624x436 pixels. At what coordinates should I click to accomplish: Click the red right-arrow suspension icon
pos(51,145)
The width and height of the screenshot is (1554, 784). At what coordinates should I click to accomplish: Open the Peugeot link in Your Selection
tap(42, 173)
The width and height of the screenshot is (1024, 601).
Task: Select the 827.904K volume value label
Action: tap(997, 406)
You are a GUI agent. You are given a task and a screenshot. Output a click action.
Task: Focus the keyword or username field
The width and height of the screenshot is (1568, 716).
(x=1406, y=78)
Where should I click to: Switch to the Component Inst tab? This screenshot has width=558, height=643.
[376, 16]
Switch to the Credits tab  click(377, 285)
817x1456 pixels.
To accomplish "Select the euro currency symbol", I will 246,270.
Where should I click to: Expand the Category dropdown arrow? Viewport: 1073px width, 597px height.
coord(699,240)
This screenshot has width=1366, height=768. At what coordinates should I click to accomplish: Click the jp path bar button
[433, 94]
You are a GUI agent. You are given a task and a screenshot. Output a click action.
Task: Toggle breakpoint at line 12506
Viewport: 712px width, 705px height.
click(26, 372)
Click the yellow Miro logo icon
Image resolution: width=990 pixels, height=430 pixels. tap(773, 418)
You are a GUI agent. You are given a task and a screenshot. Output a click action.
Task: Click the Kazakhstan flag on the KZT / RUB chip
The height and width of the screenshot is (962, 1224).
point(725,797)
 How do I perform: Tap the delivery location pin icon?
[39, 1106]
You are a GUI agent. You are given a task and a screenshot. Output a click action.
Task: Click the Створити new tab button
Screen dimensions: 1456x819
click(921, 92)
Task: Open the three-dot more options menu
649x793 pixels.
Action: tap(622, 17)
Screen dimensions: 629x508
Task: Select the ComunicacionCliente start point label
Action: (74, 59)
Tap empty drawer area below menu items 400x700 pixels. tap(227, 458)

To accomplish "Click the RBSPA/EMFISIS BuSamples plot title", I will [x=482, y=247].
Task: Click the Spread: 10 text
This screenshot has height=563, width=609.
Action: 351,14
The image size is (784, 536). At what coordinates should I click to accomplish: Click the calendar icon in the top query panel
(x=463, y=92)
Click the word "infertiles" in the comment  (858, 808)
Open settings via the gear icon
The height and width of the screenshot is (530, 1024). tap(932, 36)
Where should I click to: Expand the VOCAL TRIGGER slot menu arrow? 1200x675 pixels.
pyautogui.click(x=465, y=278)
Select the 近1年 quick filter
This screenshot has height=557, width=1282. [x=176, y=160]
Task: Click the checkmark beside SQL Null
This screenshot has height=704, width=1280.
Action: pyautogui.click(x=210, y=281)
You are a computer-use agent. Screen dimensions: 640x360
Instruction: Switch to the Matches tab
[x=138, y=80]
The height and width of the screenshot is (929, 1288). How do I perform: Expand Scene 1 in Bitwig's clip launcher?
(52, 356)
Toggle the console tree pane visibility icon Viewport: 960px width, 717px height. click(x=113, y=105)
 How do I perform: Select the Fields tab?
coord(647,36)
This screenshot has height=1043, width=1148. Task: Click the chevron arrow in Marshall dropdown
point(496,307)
+ + + + +
WHAT THE TASK ASKS:
Would you transcribe the entries above exactly as they appear?

ANSWER BELOW:
624x436 pixels. At what coordinates should I click to accomplish: Click the red right-arrow suspension icon
pos(51,145)
The width and height of the screenshot is (1554, 784). At what coordinates should I click to accomplish: Open the Peugeot link in Your Selection
tap(42, 173)
The width and height of the screenshot is (1024, 601).
Task: Select the 827.904K volume value label
Action: tap(997, 406)
You are a GUI agent. You are given a task and a screenshot. Output a click action.
Task: Focus the keyword or username field
The width and height of the screenshot is (1568, 716).
(x=1406, y=78)
Where should I click to: Switch to the Component Inst tab? This screenshot has width=558, height=643.
[376, 16]
Switch to the Credits tab  click(377, 285)
817x1456 pixels.
To accomplish "Select the euro currency symbol", I will 246,270.
Where should I click to: Expand the Category dropdown arrow? Viewport: 1073px width, 597px height.
coord(699,240)
This screenshot has width=1366, height=768. At what coordinates should I click to accomplish: Click the jp path bar button
[433, 94]
You are a GUI agent. You are given a task and a screenshot. Output a click action.
Task: Toggle breakpoint at line 12506
Viewport: 712px width, 705px height.
click(26, 372)
Click the yellow Miro logo icon
Image resolution: width=990 pixels, height=430 pixels. tap(773, 418)
You are a GUI agent. You are given a task and a screenshot. Output a click action.
Task: Click the Kazakhstan flag on the KZT / RUB chip
The height and width of the screenshot is (962, 1224).
point(725,797)
 How do I perform: Tap the delivery location pin icon?
[39, 1106]
You are a GUI agent. You are given a task and a screenshot. Output a click action.
Task: Click the Створити new tab button
Screen dimensions: 1456x819
click(921, 92)
Task: Open the three-dot more options menu
649x793 pixels.
Action: tap(622, 17)
Screen dimensions: 629x508
Task: Select the ComunicacionCliente start point label
Action: (74, 59)
Tap empty drawer area below menu items 400x700 pixels. tap(227, 458)

To accomplish "Click the RBSPA/EMFISIS BuSamples plot title", I will [x=482, y=247].
Task: Click the Spread: 10 text
This screenshot has height=563, width=609.
Action: 351,14
The image size is (784, 536). At what coordinates should I click to accomplish: Click the calendar icon in the top query panel
(x=463, y=92)
Click the word "infertiles" in the comment  (858, 808)
Open settings via the gear icon
The height and width of the screenshot is (530, 1024). tap(932, 36)
Where should I click to: Expand the VOCAL TRIGGER slot menu arrow? 1200x675 pixels.
pyautogui.click(x=465, y=278)
Select the 近1年 quick filter
This screenshot has height=557, width=1282. [x=176, y=160]
Task: Click the checkmark beside SQL Null
This screenshot has height=704, width=1280.
Action: pyautogui.click(x=210, y=281)
You are a computer-use agent. Screen dimensions: 640x360
Instruction: Switch to the Matches tab
[x=138, y=80]
The height and width of the screenshot is (929, 1288). How do I perform: Expand Scene 1 in Bitwig's clip launcher?
(52, 356)
Toggle the console tree pane visibility icon Viewport: 960px width, 717px height. click(x=113, y=105)
 How do I perform: Select the Fields tab?
coord(647,36)
This screenshot has height=1043, width=1148. Task: Click the chevron arrow in Marshall dropdown
point(496,307)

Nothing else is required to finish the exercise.